On Wed, 5 Mar 2025 22:38:17 GMT, Sergey Bylokhov <s...@openjdk.org> wrote:

>>> But this issue should be addressed—it's similar to a zip bomb, where small 
>>> but valid source data can consume a huge amount of memory after processing.
>> 
>> Unlike zip bomb - which is a file that has a valid header but no valid data 
>> inside - this time the data is valid, and there are cases where very small 
>> amount of input data require a lot of resources to process it, this is 
>> exactly the case.
>> 
>>> To handle this, we should convert a fatal OutOfMemoryError into an 
>>> IOException, which the application is likely already expecting.
>> 
>> No we should not. The OutOfMemoryError is an extension of 
>> VirtualMachineError which says "Thrown to indicate that the Java Virtual 
>> Machine is broken or has run out of resources necessary for it to continue 
>> operating." - which means that after issuing this kind of error the 
>> operation of virtual machine can not be guaranteed and "GC will clean up" 
>> might never happen. Additionally, the VirtualMachineError is an extension of 
>> Error which says "An Error is a subclass of Throwable that indicates serious 
>> problems that a reasonable application should not try to catch." and by 
>> converting Error into a checked exception we are doing just that - we hide 
>> the underlying problem and making user application catch VM error as if 
>> nothing happened in the background. That is just wrong. We can handle it 
>> much better. For example i can add a threshold to check that the memory 
>> requirement does not exceed 90% of the available memory - that will take 
>> care of the overhead structures and buffers needed to pr
 ocess the sound bank. But if program is made that it allows concurrent 
processing of the sound banks that will not help either because two threads 
will race to exhaust heap and one of them will ultimately eat up the last byte 
and we will still fail.
>
>> No we should not. The OutOfMemoryError is an extension of 
>> VirtualMachineError which says "Thrown to indicate that the Java Virtual 
>> Machine is broken or has run out of resources necessary for it to continue 
>> operating."
> 
> Then just check all usages of "catch (OutOfMemoryError e)" in the java.base 
> and java.desktop/sound/2d/ modules. You did not mention the doc for OOM 
> "Thrown when the Java Virtual Machine cannot allocate an object because it is 
> out of memory, **and no more memory could be made available by the garbage 
> collector**."

>Unlike zip bomb - which is a file that has a valid header but no valid data 
>inside - this time the data is valid, and there are cases where very small 
>amount of input data require a lot of resources to process it, this is exactly 
>the case.

But is that really the case? In the test program, we have a MIDI file that we 
convert into an audio stream using the default sound bank from the JDK. Then, 
we try convert the audio stream back into a sound bank.

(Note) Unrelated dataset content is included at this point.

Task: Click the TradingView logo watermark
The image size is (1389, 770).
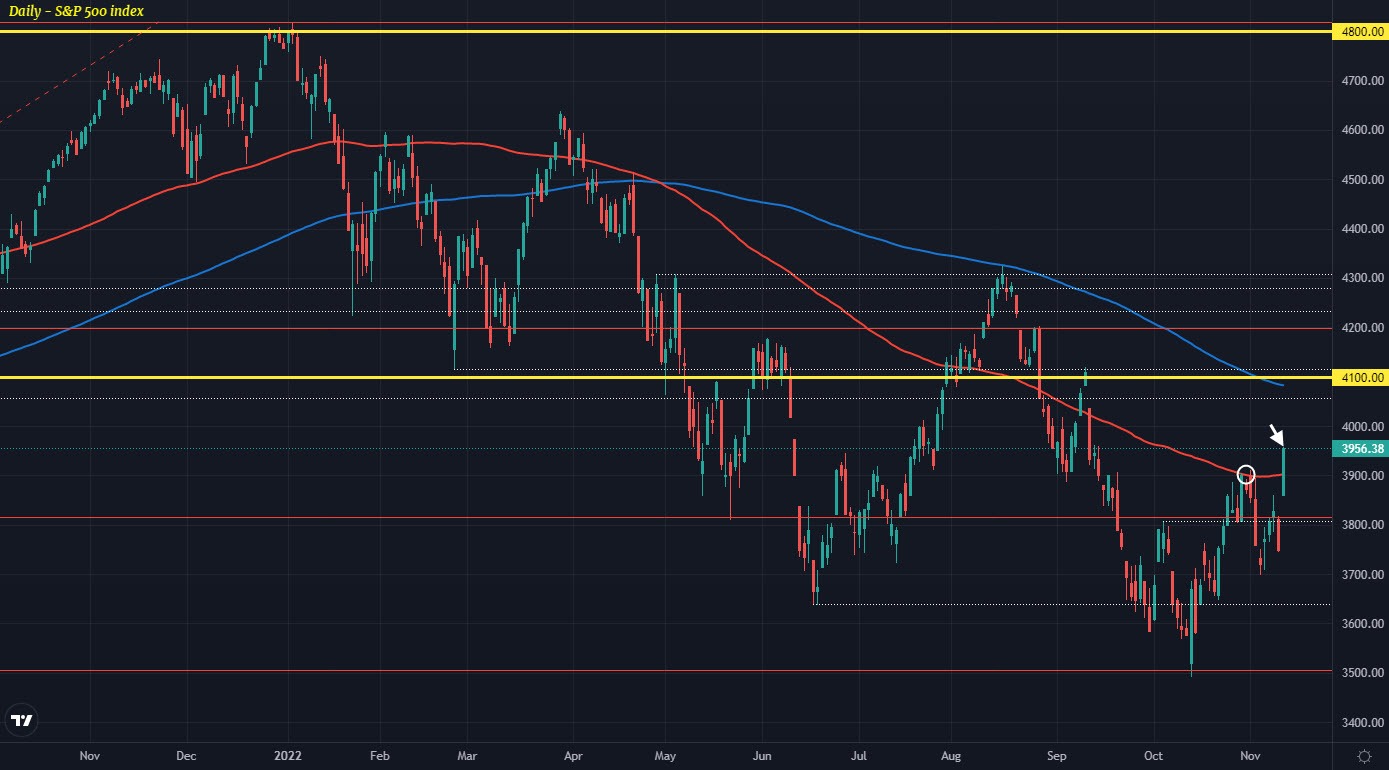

What should be expected from MidiSystem.getSoundbank(midiStream)? I assume it 
should return the sound bank [used 
](https://github.com/openjdk/jdk/blob/11a37c829c12d064874416a7b242596cf23972e5/src/java.desktop/share/classes/com/sun/media/sound/SoftSynthesizer.java#L355)
 to render the MIDI file. And if no sound bank is found, the default one should 
be returned? Can we extract that w/o decoding?